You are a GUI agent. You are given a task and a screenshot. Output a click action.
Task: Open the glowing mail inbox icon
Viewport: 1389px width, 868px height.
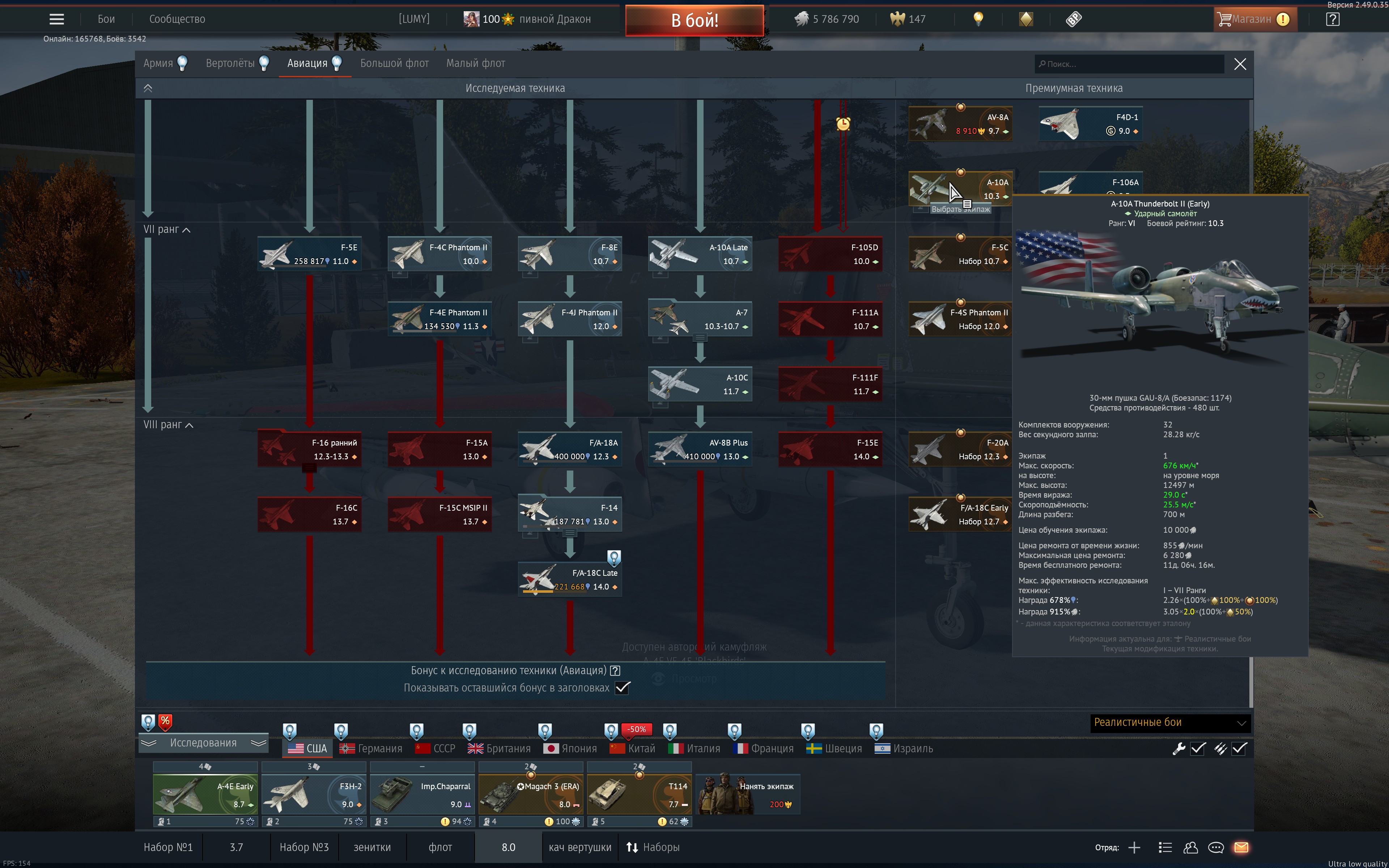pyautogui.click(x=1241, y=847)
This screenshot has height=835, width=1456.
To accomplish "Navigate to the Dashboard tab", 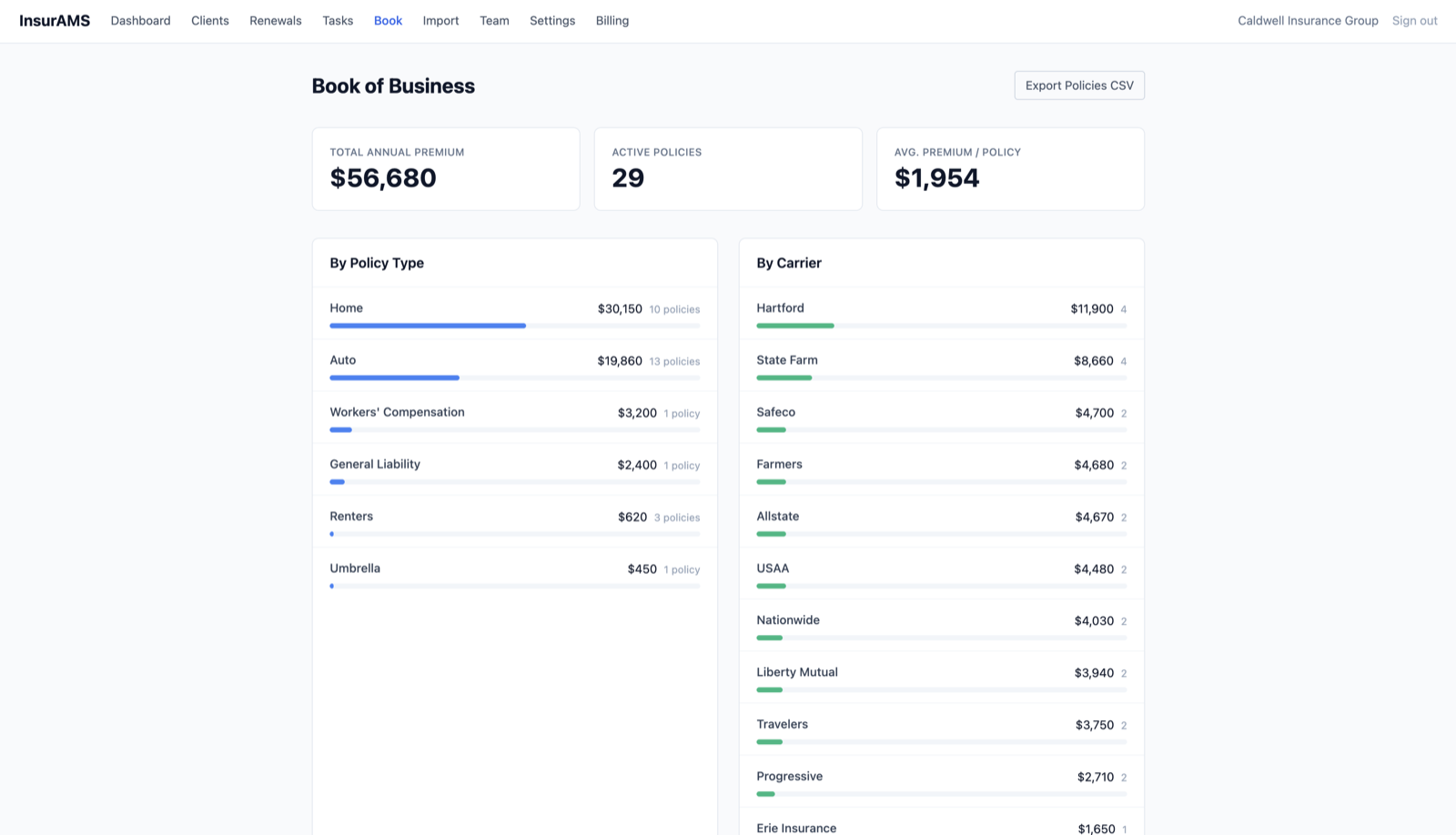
----
(WHAT TO DO): Take the entries above and restate them word for word, minus their images.

(WRITTEN SOLUTION):
You are a GUI agent. You are given a task and a screenshot. Output a click action.
Task: Open the glowing mail inbox icon
Viewport: 1389px width, 868px height.
pyautogui.click(x=1241, y=847)
This screenshot has height=835, width=1456.
To accomplish "Navigate to the Dashboard tab", 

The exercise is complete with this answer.